A run of records:
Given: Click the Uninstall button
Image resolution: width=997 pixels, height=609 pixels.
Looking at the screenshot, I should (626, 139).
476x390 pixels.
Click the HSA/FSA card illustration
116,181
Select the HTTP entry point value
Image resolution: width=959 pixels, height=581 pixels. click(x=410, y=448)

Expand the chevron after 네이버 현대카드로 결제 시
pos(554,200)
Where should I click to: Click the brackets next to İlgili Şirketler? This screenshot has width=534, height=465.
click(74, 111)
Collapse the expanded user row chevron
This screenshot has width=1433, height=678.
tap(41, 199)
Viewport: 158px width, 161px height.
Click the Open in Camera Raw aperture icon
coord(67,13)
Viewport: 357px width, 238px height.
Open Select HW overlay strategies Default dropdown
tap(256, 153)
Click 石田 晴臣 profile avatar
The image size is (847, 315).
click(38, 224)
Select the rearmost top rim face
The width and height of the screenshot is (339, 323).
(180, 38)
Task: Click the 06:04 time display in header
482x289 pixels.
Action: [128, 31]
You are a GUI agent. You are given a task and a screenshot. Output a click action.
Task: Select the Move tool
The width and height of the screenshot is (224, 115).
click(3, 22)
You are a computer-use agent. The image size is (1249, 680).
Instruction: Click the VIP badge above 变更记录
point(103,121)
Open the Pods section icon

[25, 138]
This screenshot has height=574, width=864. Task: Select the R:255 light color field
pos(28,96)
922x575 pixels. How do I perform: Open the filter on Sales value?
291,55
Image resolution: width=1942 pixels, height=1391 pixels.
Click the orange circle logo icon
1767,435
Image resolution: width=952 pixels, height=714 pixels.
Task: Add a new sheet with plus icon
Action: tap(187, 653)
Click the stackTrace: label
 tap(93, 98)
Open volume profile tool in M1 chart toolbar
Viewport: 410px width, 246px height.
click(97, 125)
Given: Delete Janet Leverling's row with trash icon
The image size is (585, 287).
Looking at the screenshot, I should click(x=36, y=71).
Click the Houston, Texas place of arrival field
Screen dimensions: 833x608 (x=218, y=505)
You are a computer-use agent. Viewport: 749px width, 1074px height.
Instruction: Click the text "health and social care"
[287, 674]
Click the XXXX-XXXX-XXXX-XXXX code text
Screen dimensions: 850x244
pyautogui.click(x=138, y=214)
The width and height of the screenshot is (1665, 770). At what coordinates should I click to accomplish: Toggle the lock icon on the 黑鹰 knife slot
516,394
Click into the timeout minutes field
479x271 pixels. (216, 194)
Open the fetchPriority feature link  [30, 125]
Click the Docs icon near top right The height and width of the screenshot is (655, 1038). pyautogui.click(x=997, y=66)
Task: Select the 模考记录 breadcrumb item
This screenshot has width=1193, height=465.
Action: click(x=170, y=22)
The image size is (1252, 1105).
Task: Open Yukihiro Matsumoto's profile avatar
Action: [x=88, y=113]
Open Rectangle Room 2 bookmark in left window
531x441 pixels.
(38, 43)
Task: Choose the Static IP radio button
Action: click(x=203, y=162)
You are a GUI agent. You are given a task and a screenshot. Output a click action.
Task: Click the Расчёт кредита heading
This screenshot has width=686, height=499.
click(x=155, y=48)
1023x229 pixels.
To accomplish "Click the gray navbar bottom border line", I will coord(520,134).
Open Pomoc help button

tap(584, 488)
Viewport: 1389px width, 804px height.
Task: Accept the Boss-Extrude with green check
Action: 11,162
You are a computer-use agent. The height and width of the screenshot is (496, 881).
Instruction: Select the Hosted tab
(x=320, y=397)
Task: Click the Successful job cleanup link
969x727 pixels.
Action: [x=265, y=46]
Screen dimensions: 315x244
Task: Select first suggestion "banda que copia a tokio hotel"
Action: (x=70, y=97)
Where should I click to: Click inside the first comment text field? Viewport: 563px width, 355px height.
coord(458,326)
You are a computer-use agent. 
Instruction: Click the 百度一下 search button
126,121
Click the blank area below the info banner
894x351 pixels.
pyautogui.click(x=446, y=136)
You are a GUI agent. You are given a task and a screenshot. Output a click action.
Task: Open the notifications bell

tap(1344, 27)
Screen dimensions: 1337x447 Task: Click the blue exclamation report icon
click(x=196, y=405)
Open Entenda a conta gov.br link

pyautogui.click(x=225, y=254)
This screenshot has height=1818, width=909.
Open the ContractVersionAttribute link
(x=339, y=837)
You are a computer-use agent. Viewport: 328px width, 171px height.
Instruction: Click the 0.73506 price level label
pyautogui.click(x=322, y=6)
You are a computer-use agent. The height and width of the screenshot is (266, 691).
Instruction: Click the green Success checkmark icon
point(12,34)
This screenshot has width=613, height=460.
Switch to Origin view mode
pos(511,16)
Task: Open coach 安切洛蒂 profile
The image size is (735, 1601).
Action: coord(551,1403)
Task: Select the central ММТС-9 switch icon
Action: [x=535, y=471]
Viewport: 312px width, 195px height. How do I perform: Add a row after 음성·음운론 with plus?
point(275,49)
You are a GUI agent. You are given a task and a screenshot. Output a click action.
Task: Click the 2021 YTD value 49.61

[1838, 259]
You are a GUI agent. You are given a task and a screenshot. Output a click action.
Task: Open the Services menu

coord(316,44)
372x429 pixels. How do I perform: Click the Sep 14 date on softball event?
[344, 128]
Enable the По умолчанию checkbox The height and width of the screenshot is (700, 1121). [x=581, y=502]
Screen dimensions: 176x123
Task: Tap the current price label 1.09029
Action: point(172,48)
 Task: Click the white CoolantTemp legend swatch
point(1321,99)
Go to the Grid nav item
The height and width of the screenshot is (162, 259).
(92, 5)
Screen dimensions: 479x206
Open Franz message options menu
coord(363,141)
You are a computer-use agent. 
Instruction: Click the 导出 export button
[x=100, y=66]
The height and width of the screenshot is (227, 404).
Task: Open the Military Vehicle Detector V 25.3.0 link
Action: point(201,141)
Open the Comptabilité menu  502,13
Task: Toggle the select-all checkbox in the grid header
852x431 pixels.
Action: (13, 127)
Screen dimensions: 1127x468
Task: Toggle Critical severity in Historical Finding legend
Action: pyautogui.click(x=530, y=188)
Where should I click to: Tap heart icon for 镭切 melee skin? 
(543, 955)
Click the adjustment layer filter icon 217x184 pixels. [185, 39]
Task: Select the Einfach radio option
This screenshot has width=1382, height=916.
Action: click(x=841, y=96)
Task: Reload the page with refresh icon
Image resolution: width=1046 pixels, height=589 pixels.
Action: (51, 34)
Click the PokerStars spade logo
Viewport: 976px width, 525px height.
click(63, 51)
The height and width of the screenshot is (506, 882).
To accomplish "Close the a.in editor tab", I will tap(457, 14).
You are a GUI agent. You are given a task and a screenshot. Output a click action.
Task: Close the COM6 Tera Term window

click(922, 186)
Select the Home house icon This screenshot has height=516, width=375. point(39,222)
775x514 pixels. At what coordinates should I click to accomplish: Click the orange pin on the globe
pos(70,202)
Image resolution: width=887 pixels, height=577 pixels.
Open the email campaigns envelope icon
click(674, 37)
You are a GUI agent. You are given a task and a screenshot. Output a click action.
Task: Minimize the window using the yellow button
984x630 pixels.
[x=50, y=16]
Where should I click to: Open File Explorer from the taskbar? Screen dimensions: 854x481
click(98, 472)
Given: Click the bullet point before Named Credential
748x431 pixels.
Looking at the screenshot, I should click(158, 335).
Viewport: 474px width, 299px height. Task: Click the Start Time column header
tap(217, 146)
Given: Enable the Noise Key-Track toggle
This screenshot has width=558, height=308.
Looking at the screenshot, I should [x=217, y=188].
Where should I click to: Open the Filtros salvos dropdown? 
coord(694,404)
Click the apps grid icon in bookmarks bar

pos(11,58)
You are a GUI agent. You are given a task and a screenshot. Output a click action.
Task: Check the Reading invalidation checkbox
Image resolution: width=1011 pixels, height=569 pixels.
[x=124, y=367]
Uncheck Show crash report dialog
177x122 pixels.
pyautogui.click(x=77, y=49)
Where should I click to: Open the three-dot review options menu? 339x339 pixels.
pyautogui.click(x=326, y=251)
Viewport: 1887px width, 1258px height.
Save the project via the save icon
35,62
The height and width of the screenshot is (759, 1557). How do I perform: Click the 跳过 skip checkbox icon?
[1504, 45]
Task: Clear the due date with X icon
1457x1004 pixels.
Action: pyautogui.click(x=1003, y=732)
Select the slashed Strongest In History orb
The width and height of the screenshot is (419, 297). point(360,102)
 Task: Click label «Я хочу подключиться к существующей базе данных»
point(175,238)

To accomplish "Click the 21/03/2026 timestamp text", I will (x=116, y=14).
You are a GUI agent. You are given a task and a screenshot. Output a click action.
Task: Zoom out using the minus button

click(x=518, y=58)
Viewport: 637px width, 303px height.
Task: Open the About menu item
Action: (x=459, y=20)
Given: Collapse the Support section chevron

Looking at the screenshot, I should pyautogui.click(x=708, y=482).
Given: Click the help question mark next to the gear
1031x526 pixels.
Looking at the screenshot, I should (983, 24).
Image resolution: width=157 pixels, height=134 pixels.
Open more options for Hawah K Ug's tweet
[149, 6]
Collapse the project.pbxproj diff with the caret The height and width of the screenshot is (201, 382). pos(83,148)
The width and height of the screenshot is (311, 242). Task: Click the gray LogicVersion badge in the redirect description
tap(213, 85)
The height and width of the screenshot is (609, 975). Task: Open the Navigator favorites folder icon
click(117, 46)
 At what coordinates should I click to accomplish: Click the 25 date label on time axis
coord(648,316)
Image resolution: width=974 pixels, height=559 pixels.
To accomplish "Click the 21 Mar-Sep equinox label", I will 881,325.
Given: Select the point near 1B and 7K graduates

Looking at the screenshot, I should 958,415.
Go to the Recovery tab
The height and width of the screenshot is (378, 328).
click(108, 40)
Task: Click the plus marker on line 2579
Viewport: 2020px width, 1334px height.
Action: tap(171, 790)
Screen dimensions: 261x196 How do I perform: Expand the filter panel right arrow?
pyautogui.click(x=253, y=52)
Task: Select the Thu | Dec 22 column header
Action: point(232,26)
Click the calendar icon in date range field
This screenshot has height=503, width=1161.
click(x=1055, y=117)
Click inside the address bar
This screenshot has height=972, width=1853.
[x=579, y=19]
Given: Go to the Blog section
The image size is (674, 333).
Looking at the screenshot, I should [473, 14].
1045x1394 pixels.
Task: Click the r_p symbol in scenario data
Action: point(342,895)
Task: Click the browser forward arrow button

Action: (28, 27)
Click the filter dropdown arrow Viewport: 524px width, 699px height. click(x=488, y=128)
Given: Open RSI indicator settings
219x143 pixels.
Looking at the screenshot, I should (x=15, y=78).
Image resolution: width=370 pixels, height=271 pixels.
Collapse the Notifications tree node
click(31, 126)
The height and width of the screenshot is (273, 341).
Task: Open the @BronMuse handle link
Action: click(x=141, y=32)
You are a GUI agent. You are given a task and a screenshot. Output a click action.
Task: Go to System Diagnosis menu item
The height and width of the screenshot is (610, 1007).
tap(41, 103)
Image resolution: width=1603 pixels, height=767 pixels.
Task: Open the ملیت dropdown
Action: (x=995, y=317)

WHAT YOU HAVE TO DO:
Copy out the data from the line with "Image resolution: width=157" up to and including the line with "click(117, 46)", character for character.

OUTPUT FOR THIS TASK:
Image resolution: width=157 pixels, height=134 pixels.
Open more options for Hawah K Ug's tweet
[149, 6]
Collapse the project.pbxproj diff with the caret The height and width of the screenshot is (201, 382). pos(83,148)
The width and height of the screenshot is (311, 242). Task: Click the gray LogicVersion badge in the redirect description
tap(213, 85)
The height and width of the screenshot is (609, 975). Task: Open the Navigator favorites folder icon
click(117, 46)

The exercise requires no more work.